Voices of Dissent Reject the US-Friendly Narrative on Ukraine

Armed pro-Russian activists guard a police station in the eastern Ukrainian city of Slavyansk. (Photo: Anatoliy Stepanov/AFP/Getty Images)

Voices of Dissent Reject the US-Friendly Narrative on Ukraine

When the US supports a government's overthrow that's "freedom"—but when it objects, that's "Russian aggression"

Amid the fast-moving and often confusing daily developments in Ukraine, it has fallen to relatively few journalists and observers to challenge the dominant western media narrative in order to expose that claims made by top policy officials and lawmakers in the U.S. and Europe should not be swallowed whole by those trying to understand the still volatile and unfolding crisis.

According to critics, the tendency of many news outlets, particularly in the U.S., to consistently blame the crisis on Russian interference ignores key historical and leads to skewed perceptions about the realities taking place on the ground.

Among those critics of the dominant narrative that has been pushed by the U.S. government and given uncritical coverage in many western outlets, Guardian's Seumas Milne pushed back heavily in his column on Thursday. Warning that the "threat of war is growing" in Ukraine, Milne argues that the western hypocrisy concerning events in the country is made plain when the US and its European allies roundly condemn events now happening in the cities of eastern Ukraine that are "the mirror image of what took place in Kiev a couple of months ago"--which they supported and cheered.

Concerning the events leading to the overthrow of Ukraine's Viktor Yanukovich in February, Milne writes:

Then, it was armed protesters in Maidan Square seizing government buildings and demanding a change of government and constitution. US and European leaders championed the "masked militants" and denounced the elected government for its crackdown, just as they now back the unelected government's use of force against rebels occupying police stations and town halls in cities such as Slavyansk and Donetsk.

"America is with you," Senator John McCain told demonstrators then, standing shoulder to shoulder with the leader of the far-right Svoboda party as the US ambassador haggled with the state department over who would make up the new Ukrainian government.
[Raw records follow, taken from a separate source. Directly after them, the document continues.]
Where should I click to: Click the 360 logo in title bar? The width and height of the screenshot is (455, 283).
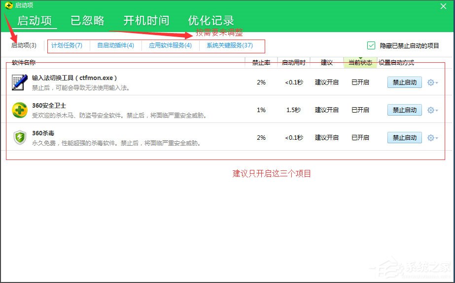pyautogui.click(x=8, y=5)
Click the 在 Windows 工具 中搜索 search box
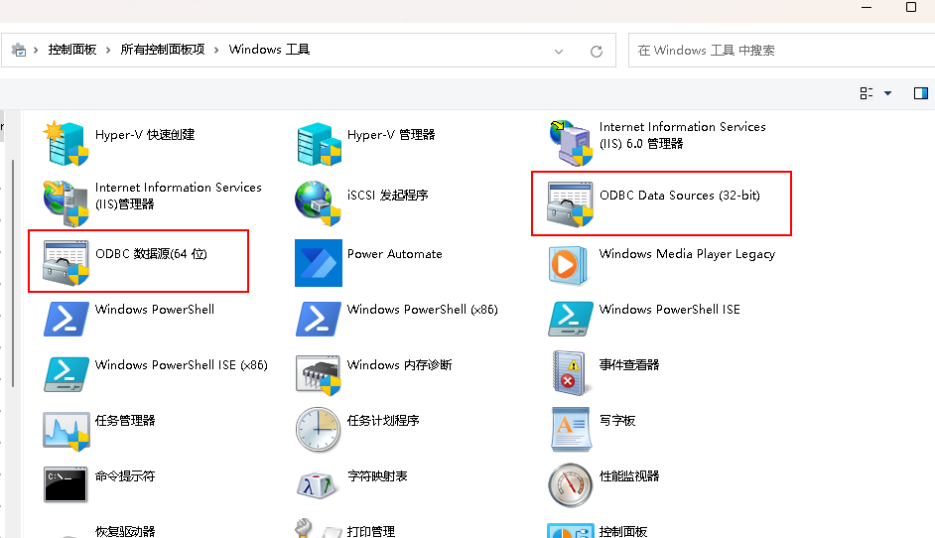935x538 pixels. pyautogui.click(x=774, y=51)
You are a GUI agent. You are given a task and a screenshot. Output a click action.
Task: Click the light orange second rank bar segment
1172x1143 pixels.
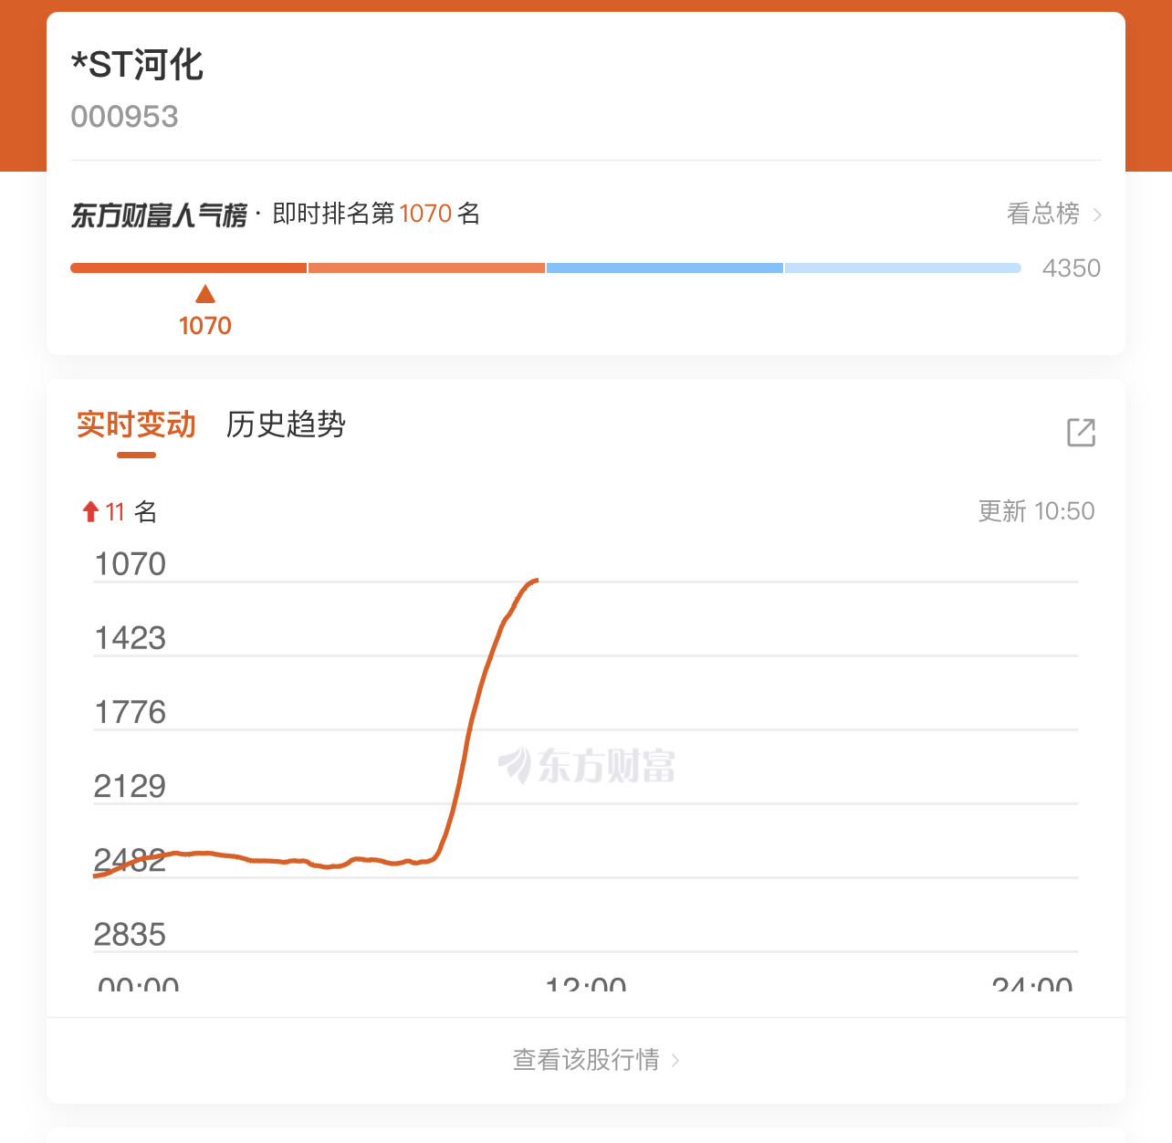tap(426, 267)
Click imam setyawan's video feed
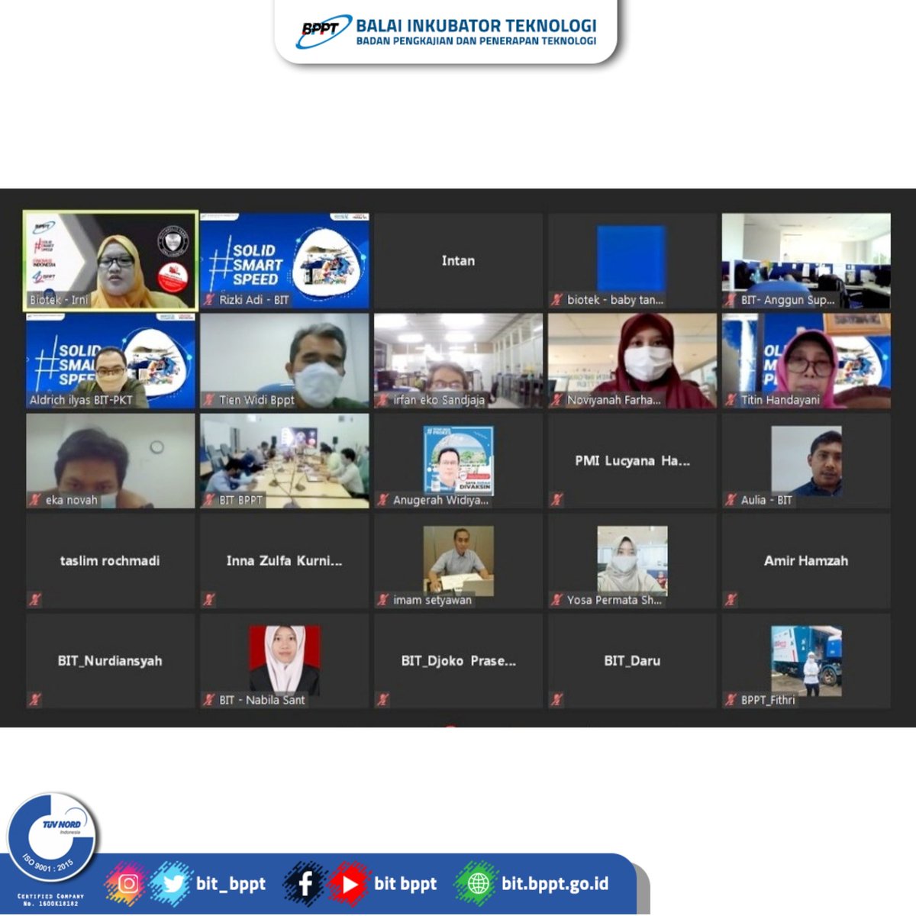 tap(457, 561)
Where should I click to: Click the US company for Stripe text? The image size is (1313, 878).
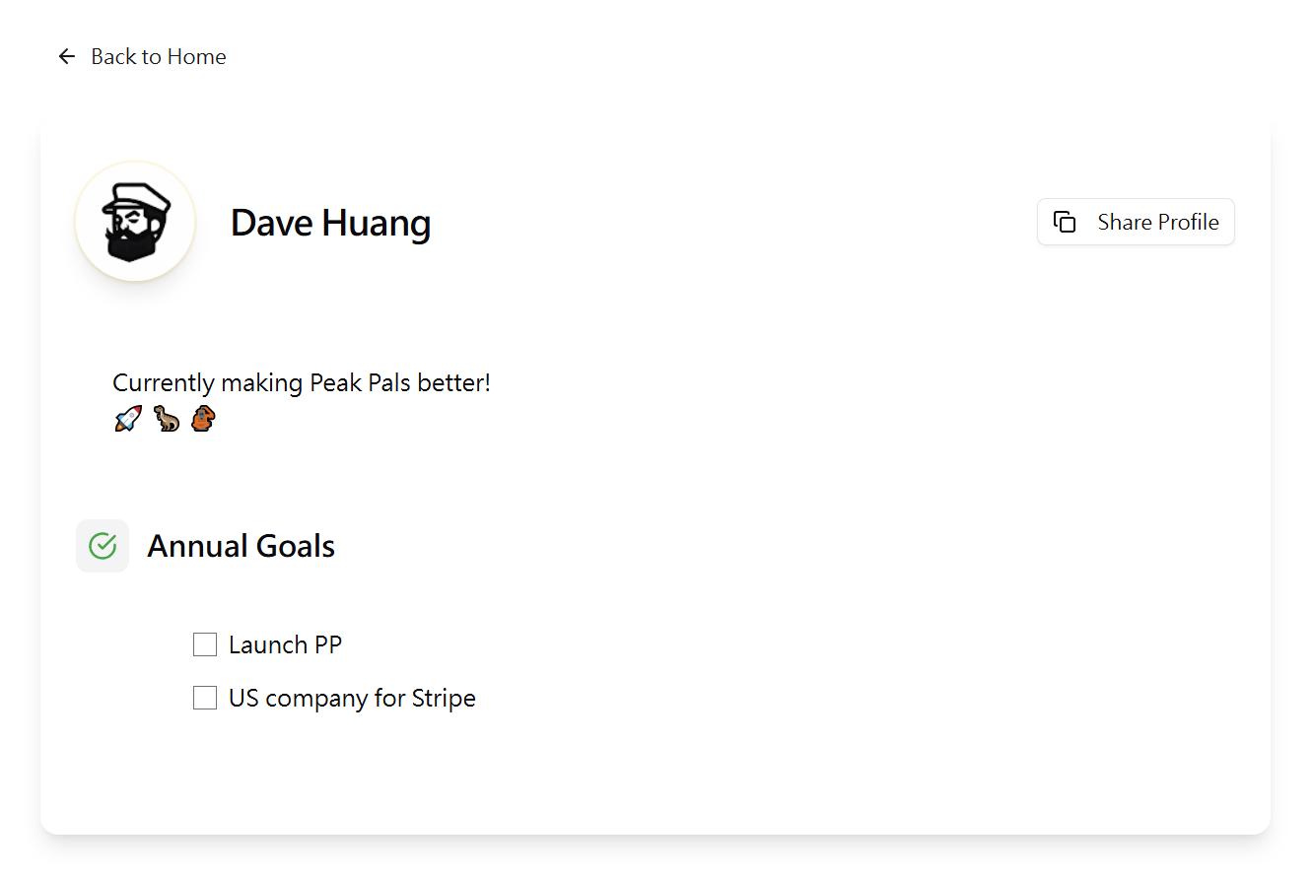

When the Ukrainian president was replaced by a US-selected administration, in an entirely unconstitutional takeover, politicians such as William Hague brazenly misled parliament about the legality of what had taken place: the imposition of a pro-western government on Russia's most neuralgic and politically divided neighbour.

Putin bit back, taking a leaf out of the US street-protest playbook - even though, as in Kiev, the protests that spread from Crimea to eastern Ukraine evidently have mass support. But what had been a glorious cry for freedom in Kiev became infiltration and insatiable aggression in Sevastopol and Luhansk.

After Crimeans voted overwhelmingly to join Russia, the bulk of the western media abandoned any hint of even-handed coverage. So Putin is now routinely compared to Hitler, while the role of the fascistic right on the streets and in the new Ukrainian regime has been airbrushed out of most reporting as Putinist propaganda.

And continuing his hard-hitting analysis of how the U.S. media continues to carry water for the Obama administration's characterization of the Ukraine crisis, independent journalist Robert Parry, who edits the Consortium News website, writes in his latest piece that "as the post-coup regime in Ukraine sends troops and paramilitaries to crack down on ethnic Russian protesters in the east, the U.S. news media continues to feed the American public a steady dose of anti-Russian propaganda, often wrapped in accusations of 'Russian propaganda.'"

As Milne notes, "there may be few global takers for Putin's oligarchic conservatism and nationalism, but Russia's counterweight to US imperial expansion is welcomed, from China to Brazil."

And in the end, he concludes, what's necessary is not the victory over one narrative over the other but the avoidance of "unintended consequences" that could follow from mistakes made on the ground in Ukraine. And what's essential in that regard, according to Milne, are forces pushing for "a negotiated end to the crisis" and not, as happened last week, more talk of a Third World War in which two nuclear powers face off against one another.